Invented in Naples, puttanesca sauce is recognizable by the olives and capers and sometimes anchovies in a tomato based sauce. This sauce is awesome with pasta as well, but I loved this little twist with polenta because it adds a unique flavor and texture. Without the cheese, this dish is vegan!
What you will need
FOR THE PUTTANESCA SAUCE
2 Tbsp Olive Oil
1 Yellow Onion
5 tsp Chopped Garlic
28 ounces canned Crushed Tomatoes with Basil
14 ounce can Fire Roasted Diced Tomatoes
1/2 cup pitted Kalmata Olives
2 Tbsp Capers
1/2 tsp Red Pepper Flakes
1 tsp Black Pepper
1/2 tsp Salt
1/2 cup grated Parmesan cheese, optional(Nutritional facts 75 calories, 4.57 g fat, 7.15 g carbohydrates, 2.77 g protein, 4 mg cholesterol, 338 mg sodium)
How to cook
Gather all ingredients.
Portion all ingredients.
Cut onion in half and remove stem and root ends and peel off skin.
Chop both halves of the onion, set aside.
Add olive oil to a pan heated to medium high heat.
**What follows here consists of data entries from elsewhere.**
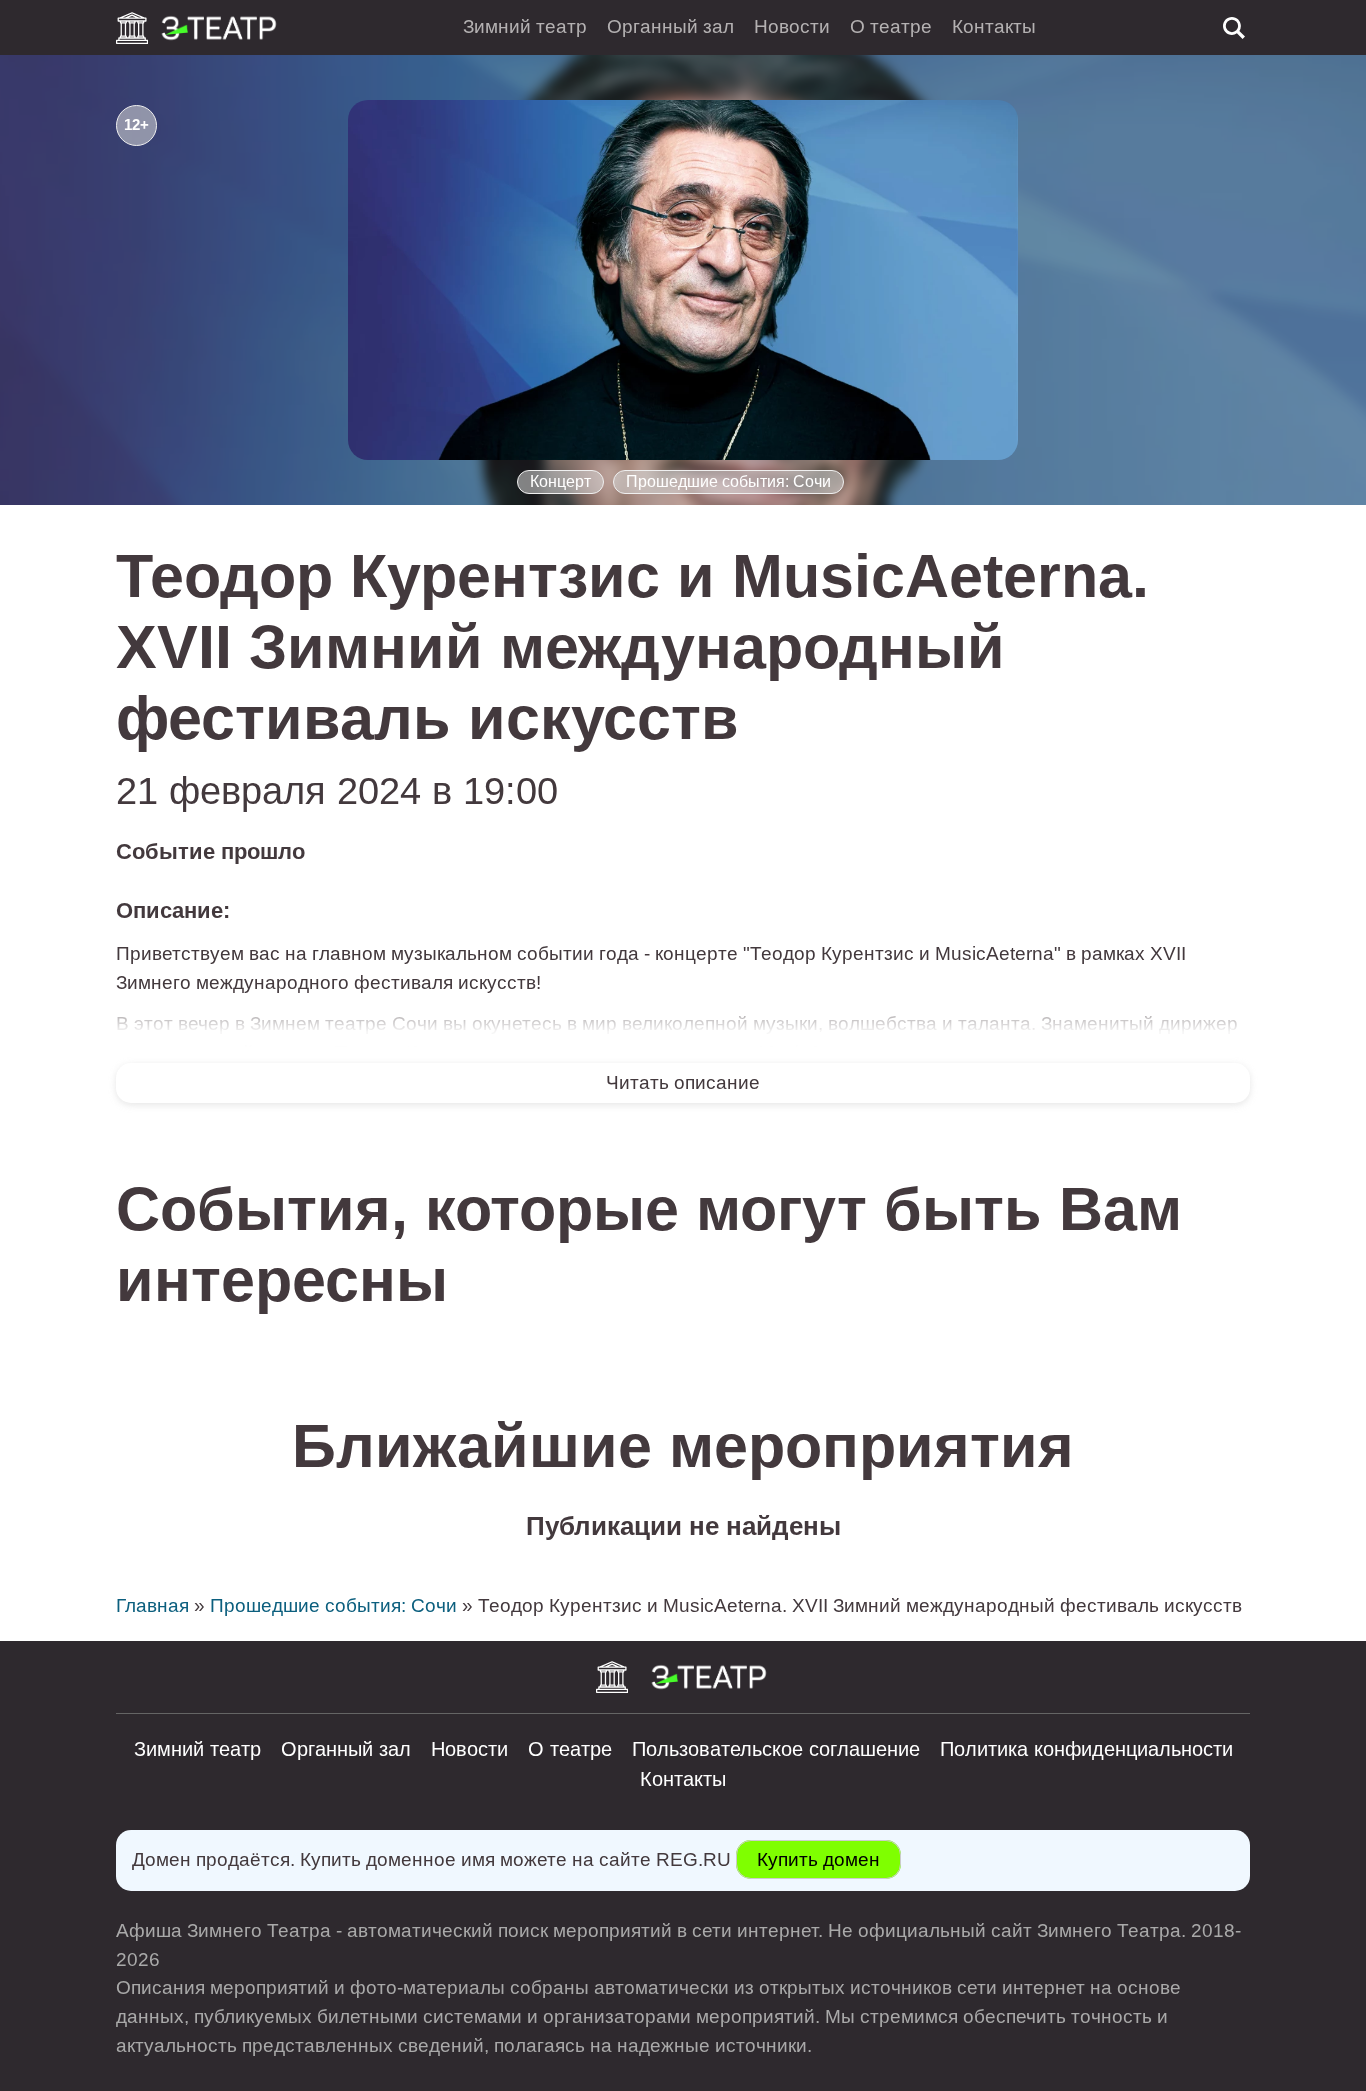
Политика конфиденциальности (1086, 1749)
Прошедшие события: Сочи (728, 481)
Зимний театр (525, 26)
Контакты (994, 26)
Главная (152, 1605)
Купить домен (818, 1859)
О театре (891, 26)
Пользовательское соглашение (776, 1749)
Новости (792, 26)
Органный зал (670, 26)
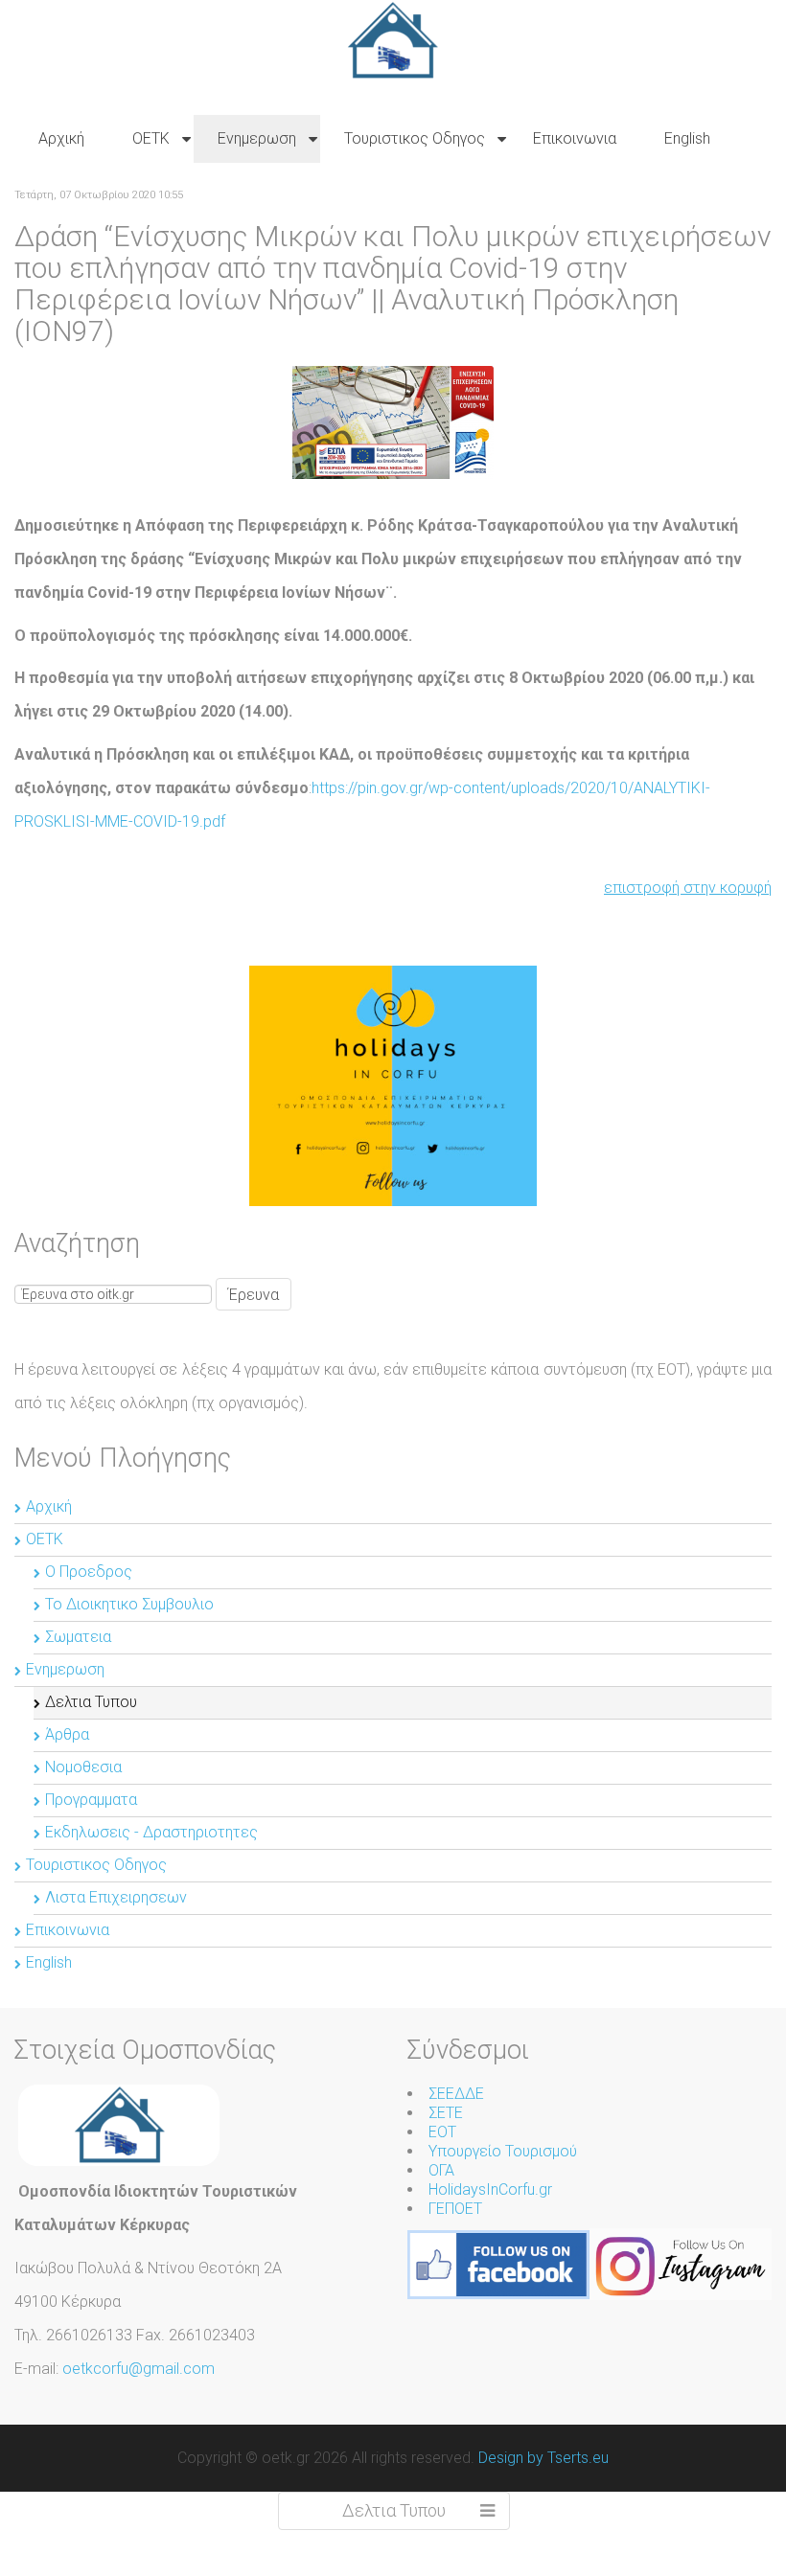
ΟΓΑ (441, 2170)
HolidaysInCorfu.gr (490, 2189)
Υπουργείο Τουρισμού (502, 2151)
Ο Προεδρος (88, 1571)
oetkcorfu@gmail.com (138, 2368)
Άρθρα (67, 1734)
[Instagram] (681, 2263)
Add chopped onion and saute until translucent, about 5 minutes.
Add the chopped garlic, red pepper flakes, salt and pepper to the sauteed onions.
Add the fire roasted diced tomatoes and the can of crushed tomatoes with basil.
Add the olives and capers into the tomato sauce. Simmer while you fry the polenta.
Open the polenta and slice into 1/4 inch rounds.
Prep a non-stick pan with about a tablespoon of oil and place the polenta into the pan. Cook for about 4 minutes on both sides.
Spoon the sauce over a few slices of fried polenta.